--- START OF Supplied information ---

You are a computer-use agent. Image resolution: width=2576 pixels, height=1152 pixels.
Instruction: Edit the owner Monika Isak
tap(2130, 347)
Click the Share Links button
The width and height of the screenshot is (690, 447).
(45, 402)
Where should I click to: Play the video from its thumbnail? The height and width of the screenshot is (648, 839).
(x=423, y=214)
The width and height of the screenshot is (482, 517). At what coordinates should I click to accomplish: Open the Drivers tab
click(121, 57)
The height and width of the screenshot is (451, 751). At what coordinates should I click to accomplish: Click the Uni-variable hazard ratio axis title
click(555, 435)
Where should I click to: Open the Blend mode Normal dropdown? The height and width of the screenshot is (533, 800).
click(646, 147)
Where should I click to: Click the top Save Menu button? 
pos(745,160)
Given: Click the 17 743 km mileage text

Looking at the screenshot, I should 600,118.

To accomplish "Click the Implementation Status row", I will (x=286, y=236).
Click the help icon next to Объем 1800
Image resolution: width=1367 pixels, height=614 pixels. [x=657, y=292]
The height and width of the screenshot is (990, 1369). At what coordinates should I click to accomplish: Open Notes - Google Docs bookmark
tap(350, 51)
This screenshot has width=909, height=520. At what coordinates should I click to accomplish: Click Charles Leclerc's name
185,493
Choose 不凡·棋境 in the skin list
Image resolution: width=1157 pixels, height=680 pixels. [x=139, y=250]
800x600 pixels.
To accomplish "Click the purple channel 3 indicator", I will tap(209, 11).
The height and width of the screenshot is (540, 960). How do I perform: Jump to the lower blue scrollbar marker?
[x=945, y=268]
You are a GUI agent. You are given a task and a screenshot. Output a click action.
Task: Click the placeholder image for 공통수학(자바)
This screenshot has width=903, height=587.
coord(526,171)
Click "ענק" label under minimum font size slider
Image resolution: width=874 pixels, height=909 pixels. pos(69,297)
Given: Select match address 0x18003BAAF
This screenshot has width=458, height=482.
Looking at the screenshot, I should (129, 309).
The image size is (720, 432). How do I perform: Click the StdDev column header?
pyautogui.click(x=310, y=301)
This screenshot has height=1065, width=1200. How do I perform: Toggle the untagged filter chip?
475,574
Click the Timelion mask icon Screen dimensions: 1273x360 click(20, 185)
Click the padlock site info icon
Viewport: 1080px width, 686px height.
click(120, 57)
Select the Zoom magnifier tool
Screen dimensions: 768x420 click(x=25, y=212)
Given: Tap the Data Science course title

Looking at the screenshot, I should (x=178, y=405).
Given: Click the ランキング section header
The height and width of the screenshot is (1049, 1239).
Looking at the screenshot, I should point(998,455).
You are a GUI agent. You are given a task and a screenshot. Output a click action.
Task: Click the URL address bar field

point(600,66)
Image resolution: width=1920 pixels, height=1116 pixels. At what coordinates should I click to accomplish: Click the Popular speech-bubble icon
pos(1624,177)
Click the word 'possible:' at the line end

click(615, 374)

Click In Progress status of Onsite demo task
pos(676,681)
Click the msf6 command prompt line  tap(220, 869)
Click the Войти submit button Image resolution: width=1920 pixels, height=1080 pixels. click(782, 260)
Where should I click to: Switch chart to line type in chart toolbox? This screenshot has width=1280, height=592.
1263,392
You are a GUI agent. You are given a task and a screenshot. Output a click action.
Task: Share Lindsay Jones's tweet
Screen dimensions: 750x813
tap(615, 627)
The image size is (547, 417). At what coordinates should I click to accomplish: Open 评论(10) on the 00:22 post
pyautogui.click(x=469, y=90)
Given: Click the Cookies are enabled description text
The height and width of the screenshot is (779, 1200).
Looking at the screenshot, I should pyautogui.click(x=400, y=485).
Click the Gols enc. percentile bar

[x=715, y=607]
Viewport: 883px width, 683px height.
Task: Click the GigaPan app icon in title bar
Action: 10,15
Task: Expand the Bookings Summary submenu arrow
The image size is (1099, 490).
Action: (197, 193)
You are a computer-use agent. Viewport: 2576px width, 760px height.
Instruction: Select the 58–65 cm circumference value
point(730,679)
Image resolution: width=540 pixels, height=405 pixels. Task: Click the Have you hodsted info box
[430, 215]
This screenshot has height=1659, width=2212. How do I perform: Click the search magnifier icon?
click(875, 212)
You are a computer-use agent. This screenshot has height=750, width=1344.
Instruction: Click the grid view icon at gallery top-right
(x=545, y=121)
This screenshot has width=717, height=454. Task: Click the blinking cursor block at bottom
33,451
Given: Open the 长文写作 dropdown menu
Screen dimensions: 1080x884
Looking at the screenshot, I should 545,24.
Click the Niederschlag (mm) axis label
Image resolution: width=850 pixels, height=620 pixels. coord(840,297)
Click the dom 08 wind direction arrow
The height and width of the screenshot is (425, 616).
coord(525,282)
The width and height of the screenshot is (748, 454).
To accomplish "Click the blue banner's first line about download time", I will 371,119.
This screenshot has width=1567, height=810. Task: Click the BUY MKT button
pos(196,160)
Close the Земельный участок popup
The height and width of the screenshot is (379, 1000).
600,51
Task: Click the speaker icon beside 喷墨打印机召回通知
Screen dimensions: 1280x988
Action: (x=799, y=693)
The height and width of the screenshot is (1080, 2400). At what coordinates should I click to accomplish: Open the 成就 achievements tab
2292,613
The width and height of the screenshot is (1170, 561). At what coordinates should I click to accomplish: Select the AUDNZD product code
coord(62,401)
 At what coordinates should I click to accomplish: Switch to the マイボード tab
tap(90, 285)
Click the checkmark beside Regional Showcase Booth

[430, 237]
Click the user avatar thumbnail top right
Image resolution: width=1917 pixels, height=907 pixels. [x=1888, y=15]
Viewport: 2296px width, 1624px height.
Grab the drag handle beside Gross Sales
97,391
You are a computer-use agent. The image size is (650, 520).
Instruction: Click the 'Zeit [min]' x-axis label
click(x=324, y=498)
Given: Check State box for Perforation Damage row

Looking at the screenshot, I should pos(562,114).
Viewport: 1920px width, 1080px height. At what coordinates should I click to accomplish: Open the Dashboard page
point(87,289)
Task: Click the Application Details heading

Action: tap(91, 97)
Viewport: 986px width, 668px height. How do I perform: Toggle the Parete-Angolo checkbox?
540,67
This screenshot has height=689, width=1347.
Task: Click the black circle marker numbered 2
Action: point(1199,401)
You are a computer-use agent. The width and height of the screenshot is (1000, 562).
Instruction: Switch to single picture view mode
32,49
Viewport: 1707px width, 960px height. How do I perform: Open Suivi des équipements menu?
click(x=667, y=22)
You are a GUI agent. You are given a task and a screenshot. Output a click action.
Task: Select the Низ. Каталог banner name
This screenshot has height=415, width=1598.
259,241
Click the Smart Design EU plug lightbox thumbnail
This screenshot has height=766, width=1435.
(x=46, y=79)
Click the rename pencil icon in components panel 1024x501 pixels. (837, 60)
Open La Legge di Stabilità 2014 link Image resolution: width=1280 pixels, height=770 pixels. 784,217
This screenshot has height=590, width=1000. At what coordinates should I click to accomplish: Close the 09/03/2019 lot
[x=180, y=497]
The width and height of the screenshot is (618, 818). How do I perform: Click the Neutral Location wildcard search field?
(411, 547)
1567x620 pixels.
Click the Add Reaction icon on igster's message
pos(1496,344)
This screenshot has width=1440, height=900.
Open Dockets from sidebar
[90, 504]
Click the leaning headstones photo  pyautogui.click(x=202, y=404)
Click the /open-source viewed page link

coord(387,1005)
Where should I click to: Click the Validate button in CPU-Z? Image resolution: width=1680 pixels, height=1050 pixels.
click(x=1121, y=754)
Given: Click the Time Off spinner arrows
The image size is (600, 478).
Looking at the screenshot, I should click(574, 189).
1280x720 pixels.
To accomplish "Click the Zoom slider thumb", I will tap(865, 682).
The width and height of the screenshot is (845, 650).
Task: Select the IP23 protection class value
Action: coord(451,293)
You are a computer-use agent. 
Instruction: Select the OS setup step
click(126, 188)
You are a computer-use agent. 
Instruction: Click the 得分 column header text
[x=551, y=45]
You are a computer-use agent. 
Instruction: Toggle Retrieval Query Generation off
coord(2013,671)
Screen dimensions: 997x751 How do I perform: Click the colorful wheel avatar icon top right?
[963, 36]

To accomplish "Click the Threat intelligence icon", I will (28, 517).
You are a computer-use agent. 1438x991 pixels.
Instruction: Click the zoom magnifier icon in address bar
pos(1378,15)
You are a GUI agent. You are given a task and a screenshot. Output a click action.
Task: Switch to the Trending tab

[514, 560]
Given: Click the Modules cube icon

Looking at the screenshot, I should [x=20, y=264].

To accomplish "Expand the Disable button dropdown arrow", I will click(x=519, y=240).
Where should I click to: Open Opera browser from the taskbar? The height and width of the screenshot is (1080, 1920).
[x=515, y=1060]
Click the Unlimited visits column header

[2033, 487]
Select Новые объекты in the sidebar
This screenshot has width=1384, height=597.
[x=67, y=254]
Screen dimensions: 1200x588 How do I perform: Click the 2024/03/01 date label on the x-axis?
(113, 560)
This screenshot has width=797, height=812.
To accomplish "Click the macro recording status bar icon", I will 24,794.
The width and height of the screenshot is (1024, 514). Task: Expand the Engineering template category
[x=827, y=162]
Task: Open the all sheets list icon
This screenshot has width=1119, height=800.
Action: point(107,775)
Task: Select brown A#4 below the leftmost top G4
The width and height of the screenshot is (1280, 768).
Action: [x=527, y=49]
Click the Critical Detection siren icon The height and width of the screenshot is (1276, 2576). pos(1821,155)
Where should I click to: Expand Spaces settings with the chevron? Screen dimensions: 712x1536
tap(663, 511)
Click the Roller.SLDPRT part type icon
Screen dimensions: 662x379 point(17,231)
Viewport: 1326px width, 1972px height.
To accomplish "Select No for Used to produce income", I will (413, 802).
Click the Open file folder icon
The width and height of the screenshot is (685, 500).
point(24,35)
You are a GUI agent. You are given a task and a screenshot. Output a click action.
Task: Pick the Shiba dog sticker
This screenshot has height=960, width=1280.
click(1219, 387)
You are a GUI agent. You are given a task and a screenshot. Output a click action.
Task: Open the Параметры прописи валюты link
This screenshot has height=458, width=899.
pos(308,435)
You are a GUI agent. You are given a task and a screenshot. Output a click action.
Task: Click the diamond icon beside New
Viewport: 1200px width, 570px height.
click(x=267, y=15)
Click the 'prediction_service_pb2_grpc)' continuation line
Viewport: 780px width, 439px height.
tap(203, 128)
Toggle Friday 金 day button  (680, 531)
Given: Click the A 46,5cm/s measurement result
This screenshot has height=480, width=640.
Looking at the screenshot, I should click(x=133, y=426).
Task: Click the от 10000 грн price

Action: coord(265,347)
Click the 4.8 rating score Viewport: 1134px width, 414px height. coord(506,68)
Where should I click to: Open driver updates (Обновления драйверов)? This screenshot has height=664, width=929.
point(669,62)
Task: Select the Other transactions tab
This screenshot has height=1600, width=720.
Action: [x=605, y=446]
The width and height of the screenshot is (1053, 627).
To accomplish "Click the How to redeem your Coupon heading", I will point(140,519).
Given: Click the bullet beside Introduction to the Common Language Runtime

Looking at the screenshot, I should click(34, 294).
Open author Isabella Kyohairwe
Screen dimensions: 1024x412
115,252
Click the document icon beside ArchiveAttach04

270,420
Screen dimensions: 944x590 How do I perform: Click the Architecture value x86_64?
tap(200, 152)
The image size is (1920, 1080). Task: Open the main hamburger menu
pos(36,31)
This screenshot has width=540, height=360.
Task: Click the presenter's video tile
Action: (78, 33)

--- END OF Supplied information ---

Starting at the beginning of the rows and ending at the line that contains "[x=945, y=268]", write the lines out again with "Drivers" switched to "Devices" and nothing else changed.

You are a computer-use agent. Image resolution: width=2576 pixels, height=1152 pixels.
Instruction: Edit the owner Monika Isak
tap(2130, 347)
Click the Share Links button
The width and height of the screenshot is (690, 447).
(45, 402)
Where should I click to: Play the video from its thumbnail? The height and width of the screenshot is (648, 839).
(x=423, y=214)
The width and height of the screenshot is (482, 517). At what coordinates should I click to accomplish: Open the Devices tab
click(121, 57)
The height and width of the screenshot is (451, 751). At what coordinates should I click to accomplish: Click the Uni-variable hazard ratio axis title
click(555, 435)
Where should I click to: Open the Blend mode Normal dropdown? The height and width of the screenshot is (533, 800).
click(646, 147)
Where should I click to: Click the top Save Menu button? 
pos(745,160)
Given: Click the 17 743 km mileage text

Looking at the screenshot, I should 600,118.

To accomplish "Click the Implementation Status row", I will (x=286, y=236).
Click the help icon next to Объем 1800
Image resolution: width=1367 pixels, height=614 pixels. [x=657, y=292]
The height and width of the screenshot is (990, 1369). At what coordinates should I click to accomplish: Open Notes - Google Docs bookmark
tap(350, 51)
This screenshot has width=909, height=520. At what coordinates should I click to accomplish: Click Charles Leclerc's name
185,493
Choose 不凡·棋境 in the skin list
Image resolution: width=1157 pixels, height=680 pixels. [x=139, y=250]
800x600 pixels.
To accomplish "Click the purple channel 3 indicator", I will tap(209, 11).
The height and width of the screenshot is (540, 960). How do I perform: Jump to the lower blue scrollbar marker?
[x=945, y=268]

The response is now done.